Interior designer Jamie Drake has leased the entire top 12th floor of 4,000 square feet at 67 Irving Place, also known as Gramercy Centre.

The space in the 44,860 square-foot building between East 18th and 19th Streets has high ceilings, with natural light from four sides of windows and multiple skylights.

Drake renovated Gracie Mansion as well as rooms at City Hall for Mayor Bloomberg and has also worked with Madonna.

CBRE’s Stuart Siegel, Matthew Bergey and Daniel Bodner represented the designer, who will move from 315 E. 52nd St. after renovations are completed.

The asking rent was $52 per square foot.

In a sudden burst of activity, a number of Downtown office buildings have sold or are now on the market.

The newest is 110 William St., a 1 million square-foot building on a street where several have already changed hands.

Douglas Harmon and Adam Spies of Eastdil Secured are just starting to market the property.

The duo is also marketing the 190,000 square-foot 156 William, which was reported by Crain’s as a 12-story building that should fetch around $60 million, or $315 per square foot, for its current owners, Capstone Equities.

East End Capital and GreenOak purchased the 570,000 square-foot No. 123 for $133 million, or $233 per square foot, which was bought by Joseph Chetrit in 2005 for $108 million at 500,000 square feet and remeasured.

The New York Recovery REIT also took a preferred equity stake of $40 million in this deal.

Darcy Stacom and William Shanahan of CBRE represented seller Mitsui Fudosan in its sale of No. 100 to Manulife. The 388,400 square-foot relatively modern building from 1973 sold for about $170 million, or $437 per square foot, still down from its 2007 price of $180 million.

Additionally, Harmon and Spies have the 393,000 square-foot 90 Broad on the market for Swig Equities. This was purchased at the end of 2005 for $90,564,283.

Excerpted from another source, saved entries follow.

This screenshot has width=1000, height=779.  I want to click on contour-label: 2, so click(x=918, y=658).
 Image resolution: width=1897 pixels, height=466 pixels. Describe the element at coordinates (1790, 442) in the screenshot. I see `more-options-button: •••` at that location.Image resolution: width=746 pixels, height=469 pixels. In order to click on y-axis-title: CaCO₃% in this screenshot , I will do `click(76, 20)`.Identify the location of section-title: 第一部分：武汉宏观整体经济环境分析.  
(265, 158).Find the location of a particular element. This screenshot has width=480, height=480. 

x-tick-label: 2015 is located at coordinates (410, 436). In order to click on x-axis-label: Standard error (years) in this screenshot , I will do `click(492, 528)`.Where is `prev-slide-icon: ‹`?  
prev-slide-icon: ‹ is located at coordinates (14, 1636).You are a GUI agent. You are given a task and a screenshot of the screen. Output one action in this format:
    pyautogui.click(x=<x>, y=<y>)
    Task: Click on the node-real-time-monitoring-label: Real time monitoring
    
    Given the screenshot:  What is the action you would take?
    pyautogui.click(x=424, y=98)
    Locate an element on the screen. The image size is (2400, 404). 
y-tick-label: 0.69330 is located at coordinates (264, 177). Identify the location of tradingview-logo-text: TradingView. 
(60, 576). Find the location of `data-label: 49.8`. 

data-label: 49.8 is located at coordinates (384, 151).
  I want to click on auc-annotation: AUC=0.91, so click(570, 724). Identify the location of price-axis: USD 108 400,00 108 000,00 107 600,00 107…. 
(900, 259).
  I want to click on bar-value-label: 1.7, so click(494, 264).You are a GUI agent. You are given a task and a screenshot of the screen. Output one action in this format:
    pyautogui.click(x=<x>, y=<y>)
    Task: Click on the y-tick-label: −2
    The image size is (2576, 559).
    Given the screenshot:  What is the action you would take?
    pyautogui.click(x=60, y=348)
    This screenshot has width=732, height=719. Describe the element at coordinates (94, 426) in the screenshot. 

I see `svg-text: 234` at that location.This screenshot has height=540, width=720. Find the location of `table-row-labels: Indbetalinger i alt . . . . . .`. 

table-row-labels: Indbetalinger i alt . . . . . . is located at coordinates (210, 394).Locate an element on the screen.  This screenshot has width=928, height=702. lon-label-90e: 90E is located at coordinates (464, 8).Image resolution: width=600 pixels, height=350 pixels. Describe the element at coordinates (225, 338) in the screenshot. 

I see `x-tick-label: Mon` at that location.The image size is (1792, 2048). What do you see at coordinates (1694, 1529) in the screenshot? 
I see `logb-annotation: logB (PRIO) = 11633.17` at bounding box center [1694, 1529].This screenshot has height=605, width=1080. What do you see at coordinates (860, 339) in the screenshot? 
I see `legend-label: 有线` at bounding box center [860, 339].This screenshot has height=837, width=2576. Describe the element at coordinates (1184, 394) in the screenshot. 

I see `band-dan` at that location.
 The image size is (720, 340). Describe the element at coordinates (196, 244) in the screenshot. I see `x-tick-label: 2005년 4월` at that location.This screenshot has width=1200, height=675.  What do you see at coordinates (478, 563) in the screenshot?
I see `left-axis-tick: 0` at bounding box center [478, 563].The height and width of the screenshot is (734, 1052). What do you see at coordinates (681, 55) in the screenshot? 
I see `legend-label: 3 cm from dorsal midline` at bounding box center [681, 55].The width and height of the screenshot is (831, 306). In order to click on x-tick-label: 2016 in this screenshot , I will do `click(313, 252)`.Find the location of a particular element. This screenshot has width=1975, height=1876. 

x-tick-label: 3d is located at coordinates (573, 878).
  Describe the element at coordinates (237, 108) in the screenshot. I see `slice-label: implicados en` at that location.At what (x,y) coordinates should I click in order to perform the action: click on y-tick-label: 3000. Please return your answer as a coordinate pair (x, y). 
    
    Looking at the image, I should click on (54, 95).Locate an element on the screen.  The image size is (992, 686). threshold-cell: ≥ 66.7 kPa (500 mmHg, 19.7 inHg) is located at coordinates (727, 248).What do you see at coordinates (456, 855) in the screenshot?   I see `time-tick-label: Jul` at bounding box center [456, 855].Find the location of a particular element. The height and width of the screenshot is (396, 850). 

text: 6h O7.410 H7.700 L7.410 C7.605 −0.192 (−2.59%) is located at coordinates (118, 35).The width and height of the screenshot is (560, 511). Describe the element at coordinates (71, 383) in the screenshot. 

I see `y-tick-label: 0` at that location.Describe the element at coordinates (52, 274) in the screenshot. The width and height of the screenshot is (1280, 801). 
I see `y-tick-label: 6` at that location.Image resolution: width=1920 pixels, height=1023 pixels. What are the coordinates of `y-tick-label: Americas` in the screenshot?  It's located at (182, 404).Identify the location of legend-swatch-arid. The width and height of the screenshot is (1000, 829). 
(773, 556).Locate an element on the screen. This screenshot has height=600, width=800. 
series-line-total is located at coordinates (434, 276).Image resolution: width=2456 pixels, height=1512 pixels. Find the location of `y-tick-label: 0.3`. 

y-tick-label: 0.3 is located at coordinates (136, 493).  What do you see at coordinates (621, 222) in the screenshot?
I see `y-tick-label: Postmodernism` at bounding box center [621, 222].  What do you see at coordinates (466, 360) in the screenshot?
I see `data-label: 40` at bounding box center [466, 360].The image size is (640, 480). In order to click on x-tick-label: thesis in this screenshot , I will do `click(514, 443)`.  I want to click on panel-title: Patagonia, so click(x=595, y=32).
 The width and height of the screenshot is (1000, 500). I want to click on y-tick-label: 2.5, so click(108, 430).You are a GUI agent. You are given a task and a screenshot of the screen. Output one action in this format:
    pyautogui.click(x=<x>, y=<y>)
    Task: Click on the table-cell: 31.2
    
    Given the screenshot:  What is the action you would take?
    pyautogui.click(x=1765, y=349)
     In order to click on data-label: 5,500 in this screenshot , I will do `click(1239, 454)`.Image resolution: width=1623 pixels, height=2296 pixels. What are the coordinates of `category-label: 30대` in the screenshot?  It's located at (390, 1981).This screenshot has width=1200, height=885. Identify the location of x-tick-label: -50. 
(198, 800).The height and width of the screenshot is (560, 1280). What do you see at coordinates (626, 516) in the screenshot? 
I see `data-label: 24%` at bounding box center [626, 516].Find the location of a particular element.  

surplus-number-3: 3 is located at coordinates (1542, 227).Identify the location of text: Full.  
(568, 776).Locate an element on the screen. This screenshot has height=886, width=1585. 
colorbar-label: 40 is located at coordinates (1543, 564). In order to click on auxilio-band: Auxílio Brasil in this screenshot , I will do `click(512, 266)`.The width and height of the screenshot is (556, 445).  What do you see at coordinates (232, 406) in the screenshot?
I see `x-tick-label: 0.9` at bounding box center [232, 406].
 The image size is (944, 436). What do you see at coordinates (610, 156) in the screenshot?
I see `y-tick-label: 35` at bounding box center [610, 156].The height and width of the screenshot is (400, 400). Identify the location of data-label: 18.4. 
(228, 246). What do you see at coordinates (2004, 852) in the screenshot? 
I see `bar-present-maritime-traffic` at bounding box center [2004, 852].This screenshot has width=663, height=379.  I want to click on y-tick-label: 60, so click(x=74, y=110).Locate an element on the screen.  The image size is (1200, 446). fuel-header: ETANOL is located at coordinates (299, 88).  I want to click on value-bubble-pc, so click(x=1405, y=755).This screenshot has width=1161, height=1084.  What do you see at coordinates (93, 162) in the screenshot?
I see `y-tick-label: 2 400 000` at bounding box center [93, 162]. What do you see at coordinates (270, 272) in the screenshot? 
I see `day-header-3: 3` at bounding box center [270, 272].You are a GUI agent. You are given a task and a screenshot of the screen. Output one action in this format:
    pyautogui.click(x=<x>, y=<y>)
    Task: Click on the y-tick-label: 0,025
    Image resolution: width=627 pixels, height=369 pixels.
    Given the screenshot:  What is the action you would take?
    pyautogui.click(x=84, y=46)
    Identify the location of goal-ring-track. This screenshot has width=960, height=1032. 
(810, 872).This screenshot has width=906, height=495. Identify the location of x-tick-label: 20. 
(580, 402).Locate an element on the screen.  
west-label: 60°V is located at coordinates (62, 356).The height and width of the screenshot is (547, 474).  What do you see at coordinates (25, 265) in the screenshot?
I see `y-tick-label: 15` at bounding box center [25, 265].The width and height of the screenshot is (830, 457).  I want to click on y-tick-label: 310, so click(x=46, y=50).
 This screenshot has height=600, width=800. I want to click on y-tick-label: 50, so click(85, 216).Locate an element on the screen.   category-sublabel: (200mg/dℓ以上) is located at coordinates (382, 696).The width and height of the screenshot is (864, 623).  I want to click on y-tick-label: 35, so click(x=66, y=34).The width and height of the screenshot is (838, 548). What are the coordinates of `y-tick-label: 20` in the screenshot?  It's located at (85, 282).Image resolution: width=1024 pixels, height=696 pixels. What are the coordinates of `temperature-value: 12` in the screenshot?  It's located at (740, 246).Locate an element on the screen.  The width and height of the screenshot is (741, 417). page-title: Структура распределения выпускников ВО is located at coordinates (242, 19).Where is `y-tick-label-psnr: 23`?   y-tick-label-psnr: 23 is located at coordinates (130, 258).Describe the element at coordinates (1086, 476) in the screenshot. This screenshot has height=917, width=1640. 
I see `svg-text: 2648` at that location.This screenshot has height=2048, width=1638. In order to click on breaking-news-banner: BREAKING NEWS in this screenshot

The 2.2 million square-foot One Chase Manhattan Plaza was also purchased by the Chinese Fosun Group for $725 million, or $345 per square foot, in a deal marketed by Stacom and Shanahan of CBRE.

Harmon said, “Downtown has more than arrived — it’s become a legitimate focal point for a broad spectrum of worldwide investors”

The Durst Organization’s marketing center for One World Trade Center opened last week on the 63rd floor of the iconic tower.

The views are amazing and the building is nearing completion. The lobby’s white marble is lightly streaked with black veins and runs upwards of 50 feet. The same marble is in the common hallways. An elevator whisked us to the 63rd floor in seconds as our ears popped.

Rents run $75 a square foot for floors under this, and increase above it. The brokers include Durst’s Eric Engelhardt, along with the Cushman & Wakefield team of Tara Stacom and Alan Stein with Jodi Pulice of JRT Realty Group.

The Hispanic Aids Forum has leased 8,300 square feet at 1767 Park Ave. by 122nd Street. The offices will have 4,500 square feet on the fourth floor and 3,800 square feet on the top/fifth floor.

Jack Senior of Norman Bobrow & Company represented the tenant, which will be moving out of their current offices at 213 W. 35th St.

Holley Drakeford of Giscombe Realty Group represented the owners, who had an asking rent of $32 per square foot.